━━━━━ SOURCE MATERIAL ━━━━━

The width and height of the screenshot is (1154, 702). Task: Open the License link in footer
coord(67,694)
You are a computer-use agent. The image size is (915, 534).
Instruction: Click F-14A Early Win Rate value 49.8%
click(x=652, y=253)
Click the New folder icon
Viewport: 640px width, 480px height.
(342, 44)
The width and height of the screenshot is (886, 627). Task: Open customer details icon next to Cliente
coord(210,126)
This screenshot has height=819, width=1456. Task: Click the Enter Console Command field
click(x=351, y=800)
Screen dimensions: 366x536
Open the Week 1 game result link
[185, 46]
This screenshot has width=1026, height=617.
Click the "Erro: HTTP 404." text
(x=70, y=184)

━━━━━

▸ AIM OF THE TASK
Repeat each line of the data exactly, missing none.

▸ RESULT
The width and height of the screenshot is (1154, 702). Task: Open the License link in footer
coord(67,694)
You are a computer-use agent. The image size is (915, 534).
Instruction: Click F-14A Early Win Rate value 49.8%
click(x=652, y=253)
Click the New folder icon
Viewport: 640px width, 480px height.
(342, 44)
The width and height of the screenshot is (886, 627). Task: Open customer details icon next to Cliente
coord(210,126)
This screenshot has height=819, width=1456. Task: Click the Enter Console Command field
click(x=351, y=800)
Screen dimensions: 366x536
Open the Week 1 game result link
[185, 46]
This screenshot has width=1026, height=617.
Click the "Erro: HTTP 404." text
(x=70, y=184)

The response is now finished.